Fourth European Conference on Speech Communication and Technology

Madrid, Spain
September 18-21, 1995

Multi-State Predictive Neural Networks for Text-Independent Speaker Recognition

T. Artieres, Patrick Gallinari

LAFORIA UA CNRS 1095, University Paris, Paris, France

Both Hidden Markov Models and Neural Networks have already been used as production systems for speaker identification or verification.

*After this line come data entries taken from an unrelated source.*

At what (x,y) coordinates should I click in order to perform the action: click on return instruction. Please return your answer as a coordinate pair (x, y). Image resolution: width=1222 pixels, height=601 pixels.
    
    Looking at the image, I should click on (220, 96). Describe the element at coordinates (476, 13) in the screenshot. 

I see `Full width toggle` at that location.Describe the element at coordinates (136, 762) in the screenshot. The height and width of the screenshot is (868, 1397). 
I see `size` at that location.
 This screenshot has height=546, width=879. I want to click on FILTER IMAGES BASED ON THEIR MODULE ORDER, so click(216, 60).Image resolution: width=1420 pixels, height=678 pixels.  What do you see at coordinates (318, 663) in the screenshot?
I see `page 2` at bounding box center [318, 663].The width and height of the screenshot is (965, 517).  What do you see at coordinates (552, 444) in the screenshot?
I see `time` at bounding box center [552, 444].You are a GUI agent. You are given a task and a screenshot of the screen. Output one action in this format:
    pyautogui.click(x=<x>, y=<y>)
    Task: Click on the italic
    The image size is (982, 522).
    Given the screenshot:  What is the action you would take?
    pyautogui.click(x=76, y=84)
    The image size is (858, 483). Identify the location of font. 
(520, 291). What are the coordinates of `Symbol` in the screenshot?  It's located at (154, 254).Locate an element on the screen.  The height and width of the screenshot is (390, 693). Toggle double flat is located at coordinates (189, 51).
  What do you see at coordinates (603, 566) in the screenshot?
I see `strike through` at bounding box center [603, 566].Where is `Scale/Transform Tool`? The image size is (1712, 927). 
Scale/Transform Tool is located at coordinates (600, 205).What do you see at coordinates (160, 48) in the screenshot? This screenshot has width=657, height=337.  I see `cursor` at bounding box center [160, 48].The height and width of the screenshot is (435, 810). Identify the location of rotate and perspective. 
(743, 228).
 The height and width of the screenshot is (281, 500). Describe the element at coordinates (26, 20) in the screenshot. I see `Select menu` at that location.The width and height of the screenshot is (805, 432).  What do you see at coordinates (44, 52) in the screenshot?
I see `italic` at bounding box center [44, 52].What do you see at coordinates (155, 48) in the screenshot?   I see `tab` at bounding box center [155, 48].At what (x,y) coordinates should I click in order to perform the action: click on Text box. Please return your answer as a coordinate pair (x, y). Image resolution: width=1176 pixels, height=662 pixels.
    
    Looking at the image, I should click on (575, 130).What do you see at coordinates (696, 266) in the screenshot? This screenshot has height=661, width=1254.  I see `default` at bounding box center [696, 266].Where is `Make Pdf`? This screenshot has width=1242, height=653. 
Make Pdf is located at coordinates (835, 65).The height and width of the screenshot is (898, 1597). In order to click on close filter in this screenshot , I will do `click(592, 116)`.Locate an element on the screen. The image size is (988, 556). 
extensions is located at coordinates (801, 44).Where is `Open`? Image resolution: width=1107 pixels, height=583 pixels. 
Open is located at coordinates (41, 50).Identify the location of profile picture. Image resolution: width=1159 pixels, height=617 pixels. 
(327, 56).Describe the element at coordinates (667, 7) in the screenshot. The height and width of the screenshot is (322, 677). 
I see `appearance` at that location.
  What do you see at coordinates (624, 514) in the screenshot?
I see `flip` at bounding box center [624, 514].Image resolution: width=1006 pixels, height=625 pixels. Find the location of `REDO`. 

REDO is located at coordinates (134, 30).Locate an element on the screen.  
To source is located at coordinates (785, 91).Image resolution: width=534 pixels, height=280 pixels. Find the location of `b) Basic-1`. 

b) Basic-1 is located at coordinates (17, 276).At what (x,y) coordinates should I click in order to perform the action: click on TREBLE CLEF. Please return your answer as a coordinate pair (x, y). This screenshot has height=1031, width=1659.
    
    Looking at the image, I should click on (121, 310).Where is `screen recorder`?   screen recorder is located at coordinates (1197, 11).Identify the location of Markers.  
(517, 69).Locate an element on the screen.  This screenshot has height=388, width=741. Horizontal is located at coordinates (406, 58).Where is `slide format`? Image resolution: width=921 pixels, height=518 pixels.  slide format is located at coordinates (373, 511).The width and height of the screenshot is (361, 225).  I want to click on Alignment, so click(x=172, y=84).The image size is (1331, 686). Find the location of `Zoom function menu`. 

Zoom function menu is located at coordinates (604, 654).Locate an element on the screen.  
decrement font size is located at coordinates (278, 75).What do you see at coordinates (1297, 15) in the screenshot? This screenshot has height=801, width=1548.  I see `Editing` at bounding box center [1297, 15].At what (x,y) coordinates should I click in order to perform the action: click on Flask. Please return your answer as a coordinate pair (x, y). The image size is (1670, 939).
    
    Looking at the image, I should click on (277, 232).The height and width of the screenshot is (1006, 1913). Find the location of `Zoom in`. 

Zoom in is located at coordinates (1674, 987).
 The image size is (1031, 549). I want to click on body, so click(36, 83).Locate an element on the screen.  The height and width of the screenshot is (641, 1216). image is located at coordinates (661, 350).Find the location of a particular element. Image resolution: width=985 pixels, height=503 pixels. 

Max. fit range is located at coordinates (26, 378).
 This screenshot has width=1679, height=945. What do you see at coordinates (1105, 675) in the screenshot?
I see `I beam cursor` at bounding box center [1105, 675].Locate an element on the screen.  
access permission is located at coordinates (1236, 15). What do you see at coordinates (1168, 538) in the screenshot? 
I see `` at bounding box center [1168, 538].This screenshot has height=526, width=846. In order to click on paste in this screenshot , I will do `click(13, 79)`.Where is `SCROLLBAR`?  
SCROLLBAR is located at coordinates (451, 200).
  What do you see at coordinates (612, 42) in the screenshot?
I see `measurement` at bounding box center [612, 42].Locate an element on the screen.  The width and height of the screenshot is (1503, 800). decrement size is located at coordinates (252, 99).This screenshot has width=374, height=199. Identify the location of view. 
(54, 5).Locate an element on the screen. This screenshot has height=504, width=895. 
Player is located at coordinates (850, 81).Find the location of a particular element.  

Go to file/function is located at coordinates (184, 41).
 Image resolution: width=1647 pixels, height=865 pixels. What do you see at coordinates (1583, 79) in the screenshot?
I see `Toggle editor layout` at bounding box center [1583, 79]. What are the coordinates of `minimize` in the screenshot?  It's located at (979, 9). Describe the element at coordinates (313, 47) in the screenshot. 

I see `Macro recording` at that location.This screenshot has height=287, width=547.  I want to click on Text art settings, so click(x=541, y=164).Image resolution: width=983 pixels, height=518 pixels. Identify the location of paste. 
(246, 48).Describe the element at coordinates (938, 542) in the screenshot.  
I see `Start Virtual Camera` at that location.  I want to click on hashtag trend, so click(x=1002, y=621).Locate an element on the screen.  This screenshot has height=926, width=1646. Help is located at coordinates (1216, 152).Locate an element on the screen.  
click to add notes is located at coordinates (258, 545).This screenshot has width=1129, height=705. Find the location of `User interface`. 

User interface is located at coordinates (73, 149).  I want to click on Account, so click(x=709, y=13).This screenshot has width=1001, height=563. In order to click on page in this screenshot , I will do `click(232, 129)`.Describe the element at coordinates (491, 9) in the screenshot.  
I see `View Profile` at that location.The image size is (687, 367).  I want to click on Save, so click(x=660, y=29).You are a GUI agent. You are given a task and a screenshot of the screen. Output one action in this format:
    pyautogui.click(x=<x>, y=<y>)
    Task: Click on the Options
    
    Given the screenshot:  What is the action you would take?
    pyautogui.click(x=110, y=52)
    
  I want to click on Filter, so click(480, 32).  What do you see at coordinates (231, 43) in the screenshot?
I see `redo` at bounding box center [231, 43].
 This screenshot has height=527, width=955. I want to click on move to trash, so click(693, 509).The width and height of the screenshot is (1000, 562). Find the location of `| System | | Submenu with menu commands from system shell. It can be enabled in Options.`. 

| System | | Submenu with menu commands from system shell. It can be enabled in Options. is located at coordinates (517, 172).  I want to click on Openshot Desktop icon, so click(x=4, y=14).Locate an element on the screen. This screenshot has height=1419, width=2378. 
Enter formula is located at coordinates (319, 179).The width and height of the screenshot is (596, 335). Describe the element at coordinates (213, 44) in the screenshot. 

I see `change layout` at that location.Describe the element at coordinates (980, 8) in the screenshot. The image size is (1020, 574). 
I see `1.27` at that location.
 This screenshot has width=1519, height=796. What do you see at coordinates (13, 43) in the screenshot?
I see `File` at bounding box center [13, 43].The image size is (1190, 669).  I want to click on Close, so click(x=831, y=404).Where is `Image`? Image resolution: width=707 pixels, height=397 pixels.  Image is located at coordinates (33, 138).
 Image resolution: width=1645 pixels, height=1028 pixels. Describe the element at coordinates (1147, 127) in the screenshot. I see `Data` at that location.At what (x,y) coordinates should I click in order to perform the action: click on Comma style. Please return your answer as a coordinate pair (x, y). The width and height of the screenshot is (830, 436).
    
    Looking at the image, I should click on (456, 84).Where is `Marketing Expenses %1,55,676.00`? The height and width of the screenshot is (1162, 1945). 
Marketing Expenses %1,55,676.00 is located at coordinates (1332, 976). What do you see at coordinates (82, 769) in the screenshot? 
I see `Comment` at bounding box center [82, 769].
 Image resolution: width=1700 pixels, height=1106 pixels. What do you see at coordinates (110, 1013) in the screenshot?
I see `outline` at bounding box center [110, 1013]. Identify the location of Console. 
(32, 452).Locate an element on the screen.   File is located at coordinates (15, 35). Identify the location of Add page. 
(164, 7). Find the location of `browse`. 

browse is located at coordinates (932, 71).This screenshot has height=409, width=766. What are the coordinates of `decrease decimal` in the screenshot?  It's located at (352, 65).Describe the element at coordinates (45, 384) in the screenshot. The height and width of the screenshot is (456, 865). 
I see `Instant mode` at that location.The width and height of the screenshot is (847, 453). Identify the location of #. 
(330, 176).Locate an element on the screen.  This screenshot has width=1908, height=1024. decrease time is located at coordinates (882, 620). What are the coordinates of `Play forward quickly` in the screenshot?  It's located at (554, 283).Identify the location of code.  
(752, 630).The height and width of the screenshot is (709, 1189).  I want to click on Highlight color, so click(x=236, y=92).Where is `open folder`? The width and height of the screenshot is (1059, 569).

Recently [9] has shown that ergodic multi-state hidden Markov Models do not outperform one-state "hidden" Markov Models, i.e. Gaussian Mixture Models, for speaker recognition. She put in evidence that the important characteristic of these models is the total number of mixtures and not the number of states. These HMMs are thus unable to make use of temporal information for performing speaker recognition. On the other hand, recent experiments have shown that, for neural predictive systems, modelization of non stationarity allowed to significantly improve the performances [6]. We are interested here in the development of such models which will be refereed to as multi-state predictive neural networks (MSPNNs). We study the ability of these systems for speaker identification and discuss the superiority of multi-state upon one-state models. We provide results on 15 talkers from the TIMIT database.

Full Paper

Bibliographic reference.  Artieres, T. / Gallinari, Patrick (1995): "Multi-state predictive neural networks for text-independent speaker recognition", In EUROSPEECH-1995, 633-636.